Split View: two apps at once. Sarah Tew/CNET

Split-screen apps

You need an iPad Air 2 to do this, but iOS 9 finally allows two apps to co-exist on one display; it's called Split View. You can even pin one app to stay in place and launch every time an app is opened. For instance, you could have your email stay on the side while you browse Safari, or read the news while you look for travel directions, or browse Apple Music while looking at notes. Both app windows snap into set panes, and right a limited set of apps use Split View. Eventually, all apps will be able to hook into split-screen mode. For now, it's still fun to try with the apps it supports.

Like a side-loading app dock. Sarah Tew/CNET

Slide Over

Swiping from the side brings up a shortcut bar of apps: You can tap one and quickly access an app to respond to messages or write something down. It works on a greater range of iPads, and feels like a smarter type of side-dock.

Video anywhere! Sarah Tew/CNET

Picture-in-picture video

Apps that choose to hook into this feature will allow pop-up video playback in a small window that can be dragged around. It feels like what you can do on a computer, or on Samsung tablets. A movie, a live-streaming video, or even CNET's video reviews played just fine, and even floated over the home screen. Pinching adjusts the size, and you can easily tap to close.
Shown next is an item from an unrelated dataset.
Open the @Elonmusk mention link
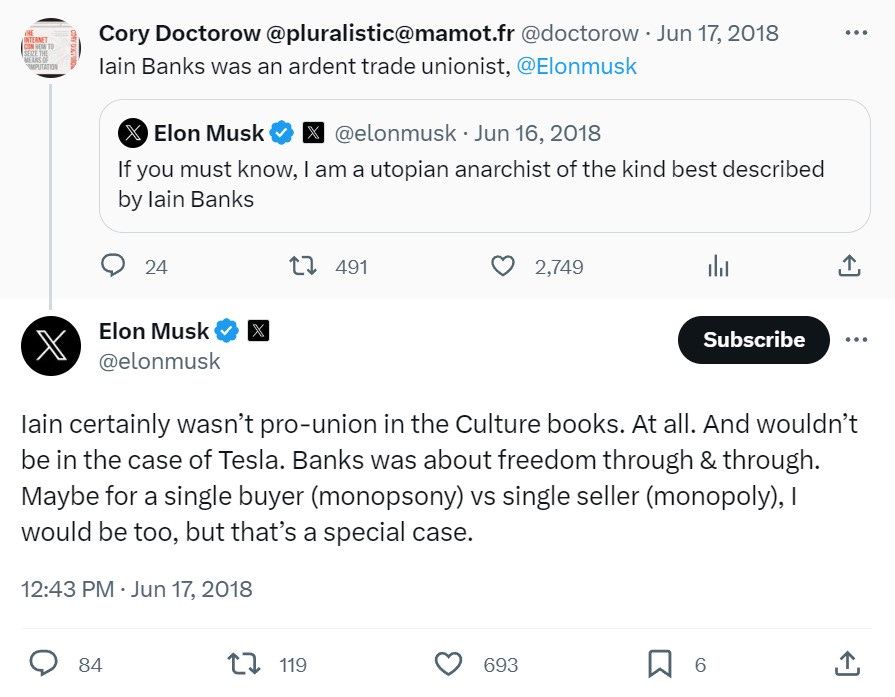 [576, 66]
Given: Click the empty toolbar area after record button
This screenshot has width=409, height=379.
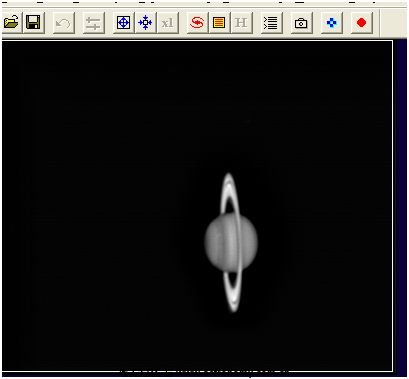Looking at the screenshot, I should (393, 23).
Like a little trackpad. Sarah Tew/CNET


The software keyboard that pops up when you type onscreen now has a killer extra function. if you swipe around with two fingers, it magically becomes a trackpad. A cursor appears in supported apps, letting you move around and edit far faster than you could normally accomplish. Yes, you can also just reach up and tap on words with the touchscreen instead, but going back and forth between doing that and typing always felt awkward. Now, it feels more organic, like using a regular computer...except it's limited to that screen-filling set of onscreen keys. For standalone physical Bluetooth keyboards, iOS 9 also allows more customized keyboard shortcut commands.
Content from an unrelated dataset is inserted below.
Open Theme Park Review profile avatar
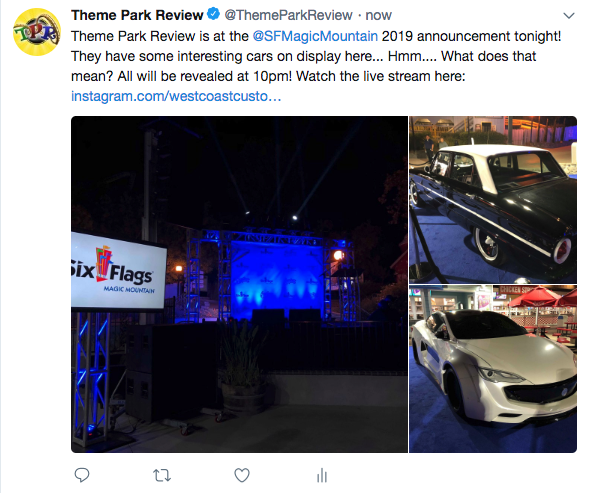 click(x=37, y=32)
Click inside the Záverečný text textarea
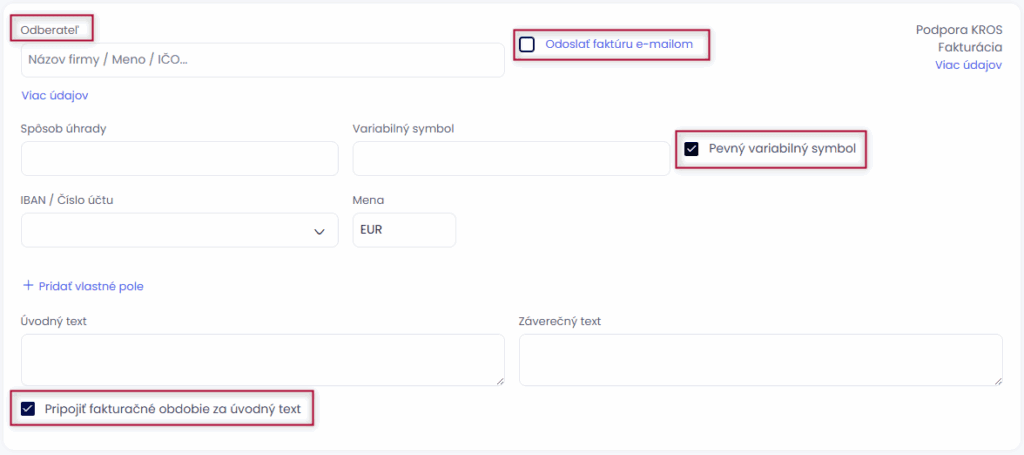1024x455 pixels. 760,359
Another news app for the iPad. Sarah Tew/CNET


Apple's new newsreader app feels a lot like other apps out there like Flipboard. It's cleanly designed, but right now News doesn't work with all news feeds. You can favorite stories by tapping a heart to read later. (Unlike the other features listed above, Apple News is also available on the iPhone -- but the iPad's extra real estate makes it particularly compelling on the tablet.) News isn't needed, but on the iPad it does look pretty nice.

And a lot more

There are dozens of other new iOS 9 features , too: improved Siri, promises of better battery life and battery-saving modes, new Maps functions, a revamped Notes app that feels more like Evernote, and smarter searching in Spotlight. These new functions appear on iPhones and iPads alike. But for the iPad, iOS 9 might be the biggest update in quite a long time.

What's new in iOS 9 (pictures)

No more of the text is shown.